Sil gasped at the sound of the clerk’s voice. She was standing right in front of him; without realizing it, she had drifted toward the checkout counter, her contemplation making her unwittingly follow the small line of customers.
Buy
them? It wasn’t difficult to figure out that this was a trading situation—if you wanted something in the store, you gave something in return. The problem was, Sil still didn’t grasp exactly
what.
Green paper, or plastic cards, yes—but where and how could she
get
those things?

The clerk started to say something else, then turned his head toward the entrance to the snack shop as a group of teenagers came in. Except for being loud, the four older boys seemed too close in age to most of her former lab technicians for Sil to pay them any mind, but the clerk’s attention sharpened visibly. While he was looking elsewhere Sil saw her chance; she dropped the packets of beef jerky and cookies on the counter and ran out, her fleet-footed dodge around the older boys making them whoop in admiration and cheer her on.

S
he found the boy and his mother again, this time standing with a trio of suitcases out on the train platform. Far enough away not to be noticed, she watched as the woman and her son each lifted a suitcase and a porter picked up the third to help them board a train. This train was different from the rust-stained boxcar that had sheltered Sil last night; each car was sleek and silver and had plenty of windows, and under all of them the word
AMTRAK
was painted in sprawling red-and-blue letters.
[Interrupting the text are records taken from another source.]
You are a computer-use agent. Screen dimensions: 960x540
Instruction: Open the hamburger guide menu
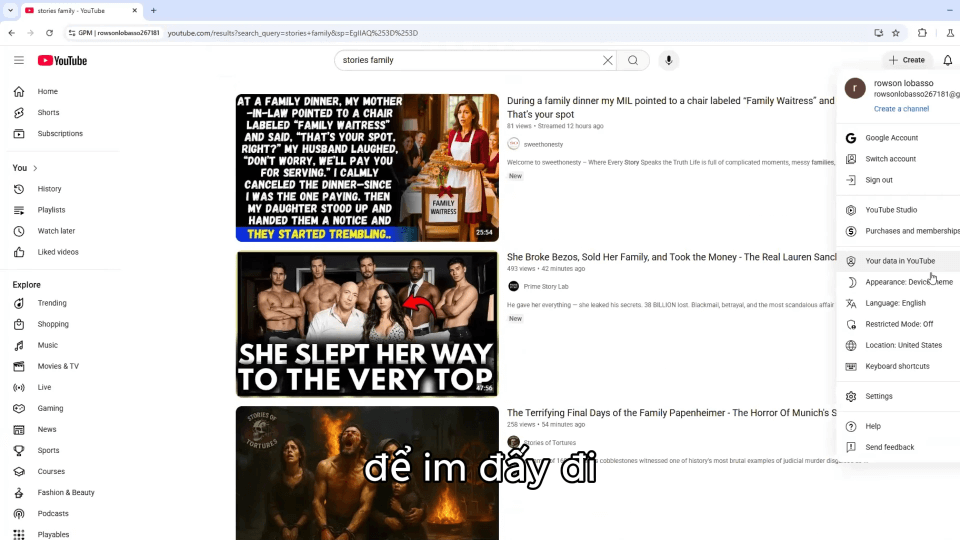pyautogui.click(x=18, y=60)
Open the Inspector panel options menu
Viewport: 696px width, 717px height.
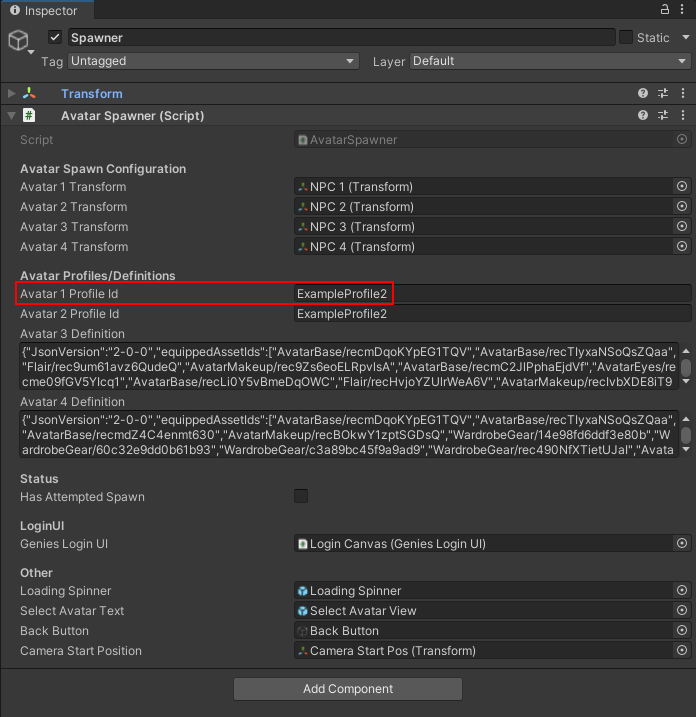pyautogui.click(x=684, y=9)
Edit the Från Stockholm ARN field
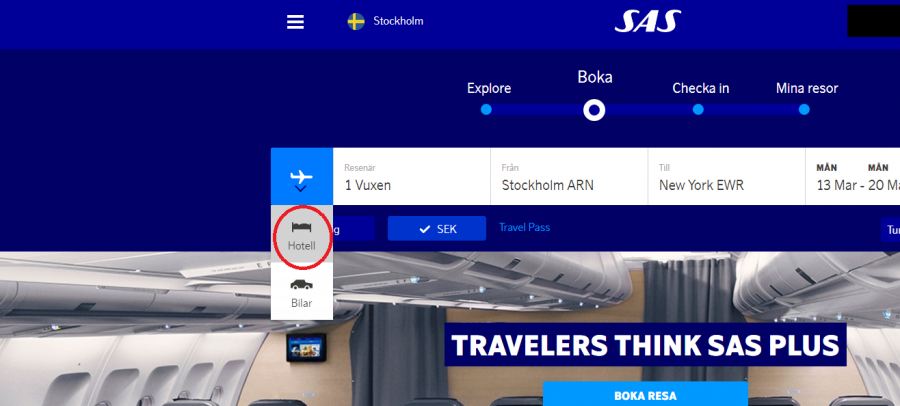 (x=569, y=176)
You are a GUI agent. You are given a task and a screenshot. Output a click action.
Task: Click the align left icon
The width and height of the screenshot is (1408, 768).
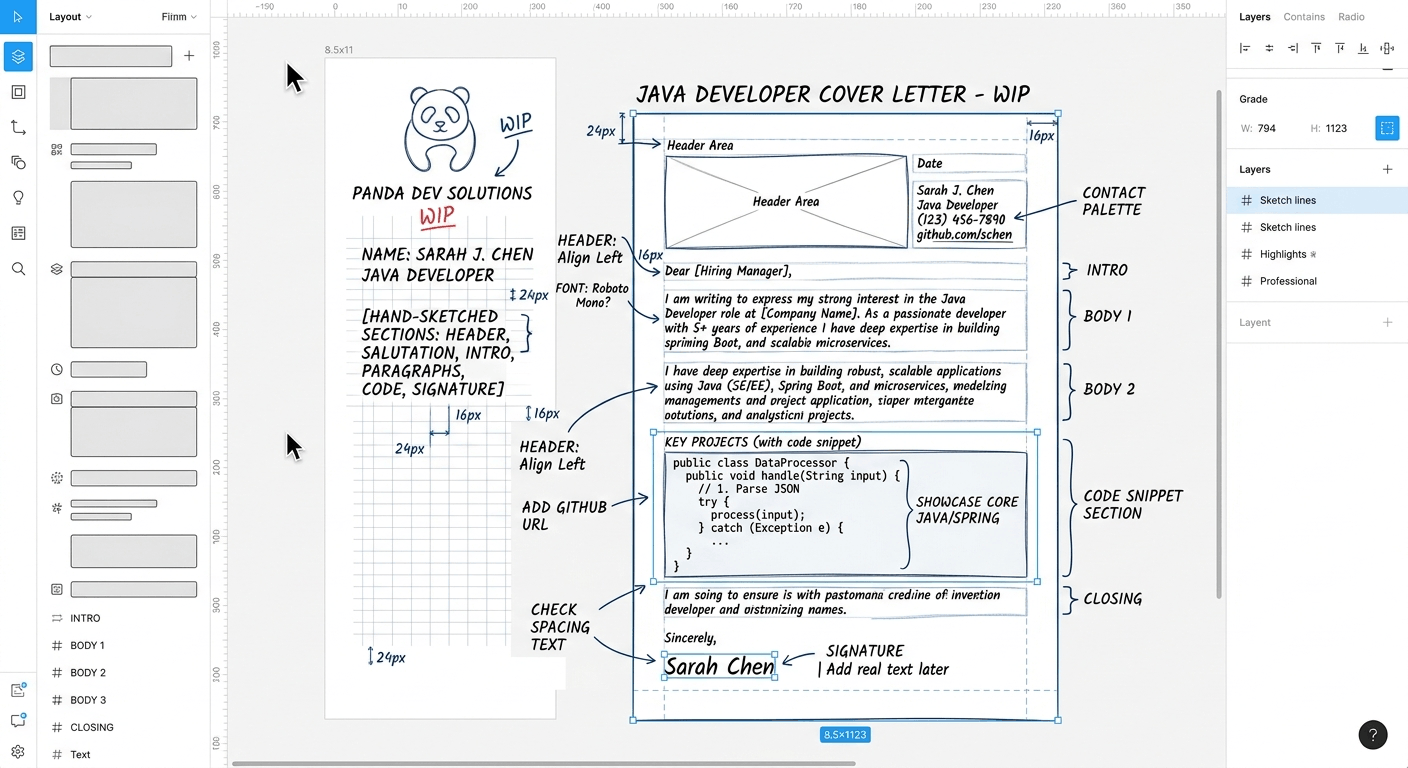tap(1245, 48)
After the woman and boy disappeared into the train car, Sil watched the other boarding passengers thoughtfully. The train, she concluded, was leaving shortly, and with its impression of cleanliness and speed, was an infinitely better way to get somewhere,
anywhere,
as long as it wasn’t back to the laboratory. More porters were loading luggage here and there along the length of the train, and as the one nearest her struggled with a particularly heavy wooden chest, Sil snuck past and scooped an undersized blue suitcase from the jumble of bags at his back. She walked away as nonchalantly as she could, dreading the sound of his shout. It never came; relieved, she let her breath out—she hadn’t realized she’d been holding it—and boarded the train at a different car, following the mother and son. Half the train car away, she saw the woman and boy open a door and go into a sleeping compartment.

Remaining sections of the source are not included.